**Data for analysis:**

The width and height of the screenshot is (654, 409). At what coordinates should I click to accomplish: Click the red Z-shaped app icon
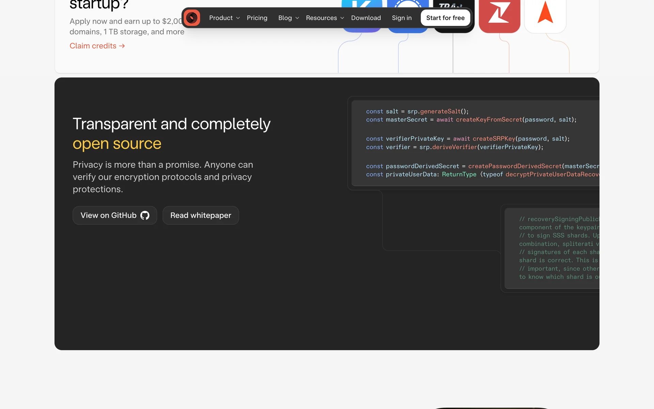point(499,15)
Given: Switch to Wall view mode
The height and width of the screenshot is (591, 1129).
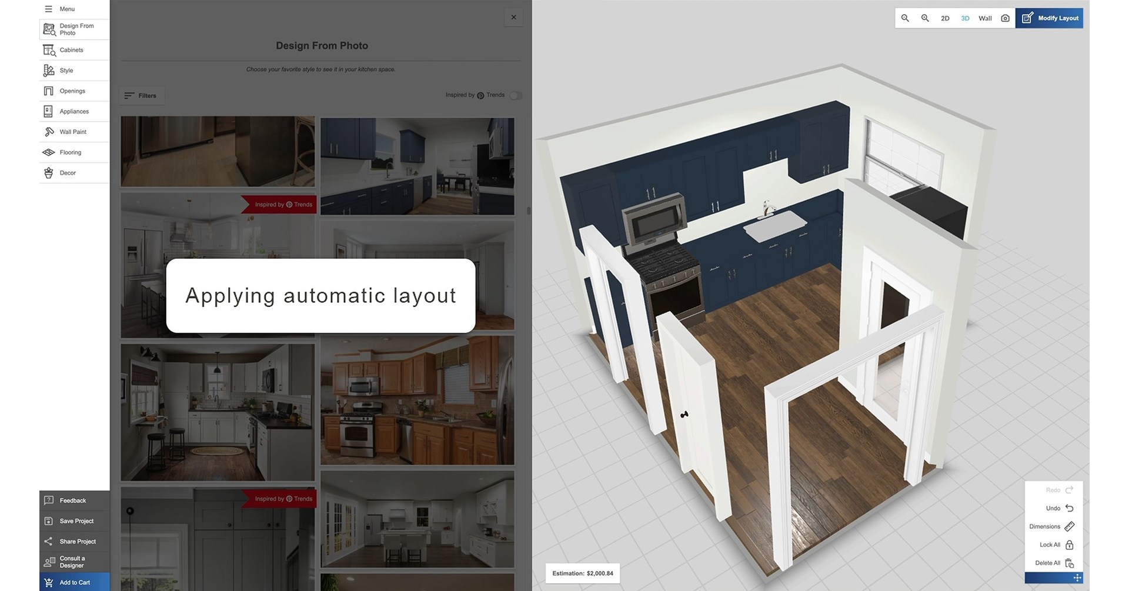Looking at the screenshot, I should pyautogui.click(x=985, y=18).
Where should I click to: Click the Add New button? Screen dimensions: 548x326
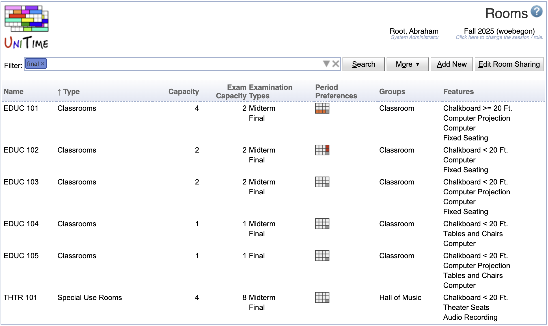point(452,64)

--

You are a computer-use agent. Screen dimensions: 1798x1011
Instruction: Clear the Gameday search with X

**What you are asked to do:** Copy exactly the stretch of data above from the line with "You are a computer-use" through the line with "Instruction: Clear the Gameday search with X", and omit all other lines.

**Response to the exercise:**
You are a computer-use agent. Screen dimensions: 1798x1011
Instruction: Clear the Gameday search with X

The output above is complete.